A 2"x4"x4'cut up in to 1" wide strips x 4" and some with 1" holes drilled in to mount the round motors.


Epoxy (6 minute stuff, all epoxy work was done by the leader, away from Scouts).

Mixing cardboard and popsicle sticks for mixing)

Tin Can (for battery contacts)

Screws (3/4" wood screws to attach control panel and battery contacts)

Plywood base material (I used 2x or 3/4" plywood for this, 11 took <1/2 a sheet of plywood

Tools You Will Need:

00 and 0 and 1 philips screw drivers (RadioShack has a set of all Philips precision screwdrivers to take apart the CD-ROMs)

solder irons and solder

1" drill bit

Precision measuring tool (dial calipers) to measure motor shafts

Small drill bits (I bought a tri-dex 3 in 1 drill set with numbered bits 1-60, lettered A-Z bits and 64th" to 1/2" for $20

Wire cutters and Wire Strippers

Hack Saw (to cut 1/4" bolt that mounts the laser to length, sawsall is great too-- but not for the boys)

Jig saw or other way to cut wood to length, Skill saw to cut 2x4 to 1" strips

Tin Snips (for cutting the control panel -- cover the sharp edges with Duct tape, and battery contacts)

Driver/Drill #2 philips bit, screw drivers, pliers, etc.

Match book (to hold the Button up off perpendicular just a bit, when drilling)

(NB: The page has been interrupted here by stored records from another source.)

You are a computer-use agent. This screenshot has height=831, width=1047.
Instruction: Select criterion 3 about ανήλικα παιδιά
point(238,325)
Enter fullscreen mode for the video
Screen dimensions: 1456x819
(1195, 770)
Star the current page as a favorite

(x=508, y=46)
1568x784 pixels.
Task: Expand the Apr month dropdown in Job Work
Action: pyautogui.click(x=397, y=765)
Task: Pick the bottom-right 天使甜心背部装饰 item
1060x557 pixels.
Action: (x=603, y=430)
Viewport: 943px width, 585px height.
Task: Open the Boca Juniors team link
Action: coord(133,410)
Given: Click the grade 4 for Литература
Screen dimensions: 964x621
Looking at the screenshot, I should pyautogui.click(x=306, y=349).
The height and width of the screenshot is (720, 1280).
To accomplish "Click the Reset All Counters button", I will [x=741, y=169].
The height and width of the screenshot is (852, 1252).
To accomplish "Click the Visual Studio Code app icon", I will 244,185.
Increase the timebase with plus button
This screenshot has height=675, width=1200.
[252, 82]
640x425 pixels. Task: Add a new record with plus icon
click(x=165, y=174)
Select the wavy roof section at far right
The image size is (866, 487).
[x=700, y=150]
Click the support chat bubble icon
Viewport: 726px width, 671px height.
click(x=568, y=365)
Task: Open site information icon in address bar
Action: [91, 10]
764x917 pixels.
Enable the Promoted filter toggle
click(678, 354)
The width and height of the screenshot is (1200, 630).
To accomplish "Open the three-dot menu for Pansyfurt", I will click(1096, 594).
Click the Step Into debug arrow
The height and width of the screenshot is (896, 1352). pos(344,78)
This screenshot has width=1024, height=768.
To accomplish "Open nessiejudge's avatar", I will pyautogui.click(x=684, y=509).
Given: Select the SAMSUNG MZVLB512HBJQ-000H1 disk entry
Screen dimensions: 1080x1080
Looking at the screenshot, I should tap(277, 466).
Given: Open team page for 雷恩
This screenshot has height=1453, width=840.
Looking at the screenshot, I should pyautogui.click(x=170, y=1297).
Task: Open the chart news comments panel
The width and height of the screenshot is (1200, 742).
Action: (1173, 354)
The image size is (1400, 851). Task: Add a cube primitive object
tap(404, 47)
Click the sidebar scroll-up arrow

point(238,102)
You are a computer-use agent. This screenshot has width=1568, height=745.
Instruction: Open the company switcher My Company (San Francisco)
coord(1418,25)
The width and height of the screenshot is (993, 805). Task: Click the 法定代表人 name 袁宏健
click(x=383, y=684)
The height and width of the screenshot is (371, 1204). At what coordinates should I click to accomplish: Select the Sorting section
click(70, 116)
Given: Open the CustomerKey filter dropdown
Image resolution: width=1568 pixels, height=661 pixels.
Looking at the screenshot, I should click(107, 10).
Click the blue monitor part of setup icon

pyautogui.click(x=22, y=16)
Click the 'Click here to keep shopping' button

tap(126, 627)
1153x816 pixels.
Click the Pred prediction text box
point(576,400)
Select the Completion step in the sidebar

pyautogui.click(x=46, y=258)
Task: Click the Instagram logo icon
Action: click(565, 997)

Rivits (to mount some of the on-off switchs, the boys liked the pop rivit gun, other switches used a 1/4" hole)

Key Elements:

Get your motors, test them to make sure 1.5 volts will run them!

Measure the shafts, group the motors by shaft size.

Drill a hole in the center of the rounded side for the wood buttons (not all the way through)

place the button in a pair of pliers to hold it, one edge raise by the thickness of a

match book cover paper. Drill (using the # drill bit, and small drill press for squareness) a slighly off perpendicular hole.

Glue (using epoxy) the mirror (1/2" square mirror tile) to the front/flat of the wood button

let it dry, next meeting glue the button to the shaft of the motor (fast set super glue or epoxy),

don't let glue get on the moter, just the shaft (I screwed up one motor this way).

Mount the laser on blocks (about 1" up), counter sink the 1/4" bolt into the plywood

We wanted our laser level removeable for our Survey MB class. Set the laser on the two blocks.

Cut the 1/4" bolt to fit into the laser 1/4" (put two nuts on the bolt, cut it, unscrew the nuts.. clean threads)

Cut four inch blocks, drill a 1" hole in them at one end, mout the motor/mirror in the hole (or for flat sided motors

just epoxy it on top of a block. Let dry.

turn the laser on and shine on to the mirror/motor, measure to cut block lower so laser shines to middle of mirror.

Trime block, epoxy on to board, so laser bounces off mirror to the next mirror (90degrees). repeat for a second

and/or thrid mirror/motor...

Get help with the electronics Just battery to switch to variable resistor to motor to battery.

Creative motor reverser, Pulse Width Modulation circuit to run motors smoothly slowly.